Portuguese Man-o-Links

Portuguese Man-of-War on South Padre Island Beach
More links than I've tentacles for!

What happens when brilliant, motivated people who never sleep don’t have enough to do as it is? They create a very useful and awesome science blogging aggregation website! Needless to say Scienceblogging.org is now my homepage, supplanting Google after Kraken knows how many years.

Bora has posted the first edition of what promises to be THE BLOG CARNIVAL for the new decade: The Carnal Carnival! Each month covers a new topic and the first editions the most fundamental of deeds – Essentials of Elimination. Follow the Carnal Carnival homepage to keep updated on topics and postings. Hosting spots filled up quickly, but you can sign up to host for December 2011 or after!

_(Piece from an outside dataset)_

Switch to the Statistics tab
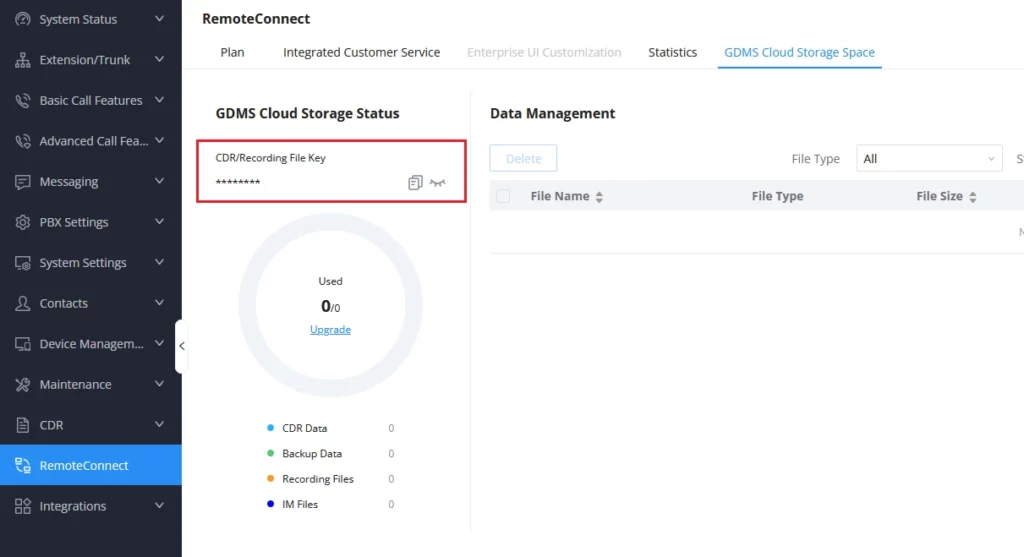Viewport: 1024px width, 557px height. [672, 52]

Samia at the 49% blog posted a graduate student carnival. Lots of great links collected. The take home message is that there is a thriving online community of graduate students and people who have gone through the process and are supportive. Its important to find a community, whether online or in real life of people going through this process with you. I’m starting grad school for the second time now (for my PhD), having thought I’d never return after a difficult masters! Both my real life colleagues and online friends were imperative for helping me get through it emotionally as well as intellectually.

Winter in the deep? Hannah at Culturing Science has a great post on the research on marine snow – dead organisms and poop as manna from heaven to the deep seafloor.

The Naked Scientists is a well-done radio program that discusses the latest research each week. They appear to be starting a new internet radio program called Naked Oceans! Listen, download or subscribe to their program. The first is on climate change and the oceans.

The Encyclopedia of Life blog discusses Giant Squid! Listen in to their podcast on Operation Calamari.

New extremophiles found in Hadal Zone vents, and of course astrobiological implications are discussed at Daily Galaxy.

A neat, short animation narrated by John Cleese about how animal (can’t) evolve fast enough to adapt to human-accelerated climate change put together by the Monterey Bay Aquarium. Click around to learn what small actions make a large difference!

The Oil Catastrophe Section:

Wired Science has a good article (not just because they quoted our very own Dr. M) on new research published last week concerning that oil that was declared absent. MISSION ACCOMPLISHED!!! Right? Well, not quite! Dr. M covered this new paper the moment it came out as well.

The difference was drastic, but relatively easy to explain. NOAA considered oil dissolved into the water or chemically dispersed as being gone. To the Geogia [sic] researchers, it was no more gone than sugar stirred into iced tea. Georgia ecologist Charles Hopkinson called the government “absolutely incorrect,” saying “the oil is still out there, and it will likely take years to degrade.” Soon after the Georgia team’s declaration, researchers from the University of Florida reported finding oil in critical deep-water fish spawning grounds.

The Guardian also discusses the more political side of the government’s reversal of its overly optimistic oil spill report. The quotes from Florida deep-sea scientist Ian MacDonald are priceless.

All Things Considered on NPR also has a segment with an interview with US Representative Ed Markey (D-MA), a vocal opponent of the government’s unfounded assurances of the oil recovery process.

A very interesting article about how fishermen feel about re-opening the Gulf fishing grounds at Yes! Magazine.

“Gulf Coast fishermen do not want to sell tainted seafood but are being forced, by the premature opening of inland and gulf waters to commercial fishing, to choose between a clean gulf or their livelihood,” according to a press release announcing the event. “Fishermen would rather work cleaning the severely damaged gulf than selling tainted seafood.”

Just when you think things couldn’t get worse, Grist reports that BP is dumping the Gulf clean-up oil waste in communities of color. Apparently, 61% of the waste has been dumped at landfills in predominantly-black communities in Gulf Coast states. These communities are already bogged down with decades of toxic waste and have significantly higher rates of cancer, asthma and other environmental health problems. Where are their claims checks?

Bluegrass Blue Crab of Southern Fried Science has an excellent ResearchBlogging post on petroleum byproducts and their effect on coastal ecosystems.

Ok, lets end on a light note, the hilarious classic Dave Barry story: Blub Story a Very Deep Experience. Well worth the read!